Rot and Ruin by Jonathan Maberry
ZOMBIES! For some time there, I read lots of zombie-lit. It was a fascination that came in part from my interest in dystopian literature. I'm not really about the monsters. This zombie tale is supposed to be different. The series follows two zombie-hunter brothers and is really more about them (with action and zombies thrown in).

The Cherry Cola Book Club by Ashton Lee
Every once in a while, I look for a cozy read. Something simple and sweet, but still interesting. I'm particularly drawn to this series because it features librarians (ahem) and book clubs, both of which I'm quite familiar with. The series starts out with a young librarian trying to help boost interest in her library, so she starts a book club. It takes place in the south, which is inherently cozy to me. I'll get to this one sooner rather than later.

Okay, so which series have you put off til now?


Wednesday, June 14, 2017

Crosstalk: The Female of the Species by Mindy McGinnis

Author Mindy McGinnis will be visiting MPL next Tuesday, June 20 at the main branch. In light of her coming visit, Meredith and John revisit one of her works that very much affected them, The Female of the Species (2016). 

John: Mindy McGinnis’s The Female of the Species is a story about high school kids (girls primarily) in a small Ohio town. It’s got to be one of the most intense books ever to come out as a YA title. The story centers on a girl named Alex whose sister has been murdered and it looks at the ways that that experience alters her. I remember the first time you described the plot to me I really could hardly believe it. What was it that first drew you to this book?

Meredith: A couple of superficial reasons, actually. First of all the title, The Female of the Species, is odd in a way that I found attention-grabbing. It gives you the sense that teen girls are some sort of mysterious creatures that need to be studied in order to be understood. And then there’s the first line of the jacket, “Alex Craft knows how to kill someone. And she doesn’t feel bad about it.” This book ends up covering a few different topics, one of which is female anger. That’s something I find endlessly fascinating: the way girls are socialized to internalize their anger so as not to upset the people around them. Our protagonist Alex, understandably, has a lot of anger. Her sister was brutally murdered and the killer went free because of a lack of evidence. So Alex is left to deal with all of those feelings and one way she copes is with catastrophic violence. John, the way the book unfolds leaves the reader with a lot of doubts regarding Alex’s reliability as a narrator. Did you get the same feeling?

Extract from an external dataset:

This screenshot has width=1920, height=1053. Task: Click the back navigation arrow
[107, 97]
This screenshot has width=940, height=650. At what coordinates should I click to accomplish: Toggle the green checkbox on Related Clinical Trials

John: Absolutely. The narrative structure of the book is really interesting. It’s told in alternating and overlapping bits by the three main protagonists (Alex, Peekay, and Jack) and in the present tense, which leaves the story open for revision. But as far as Alex goes, yeah, you’re left in some doubt about how much of what she’s saying is true and how much is sort of...aspirational. It’s especially interesting because the things that she’s thinking and talking about have a pretty profound influence on the kind of person she is. McGinnis does a great job of contrasting her internal monologue with the external view that her friends have of her. This is important especially because of the role that violence plays in the book. Alex’s life is shaped by violence, and it has changed her into the kind of person who is ready to use violence in ways that can be quite startling. What did you think about how violence played out in this story?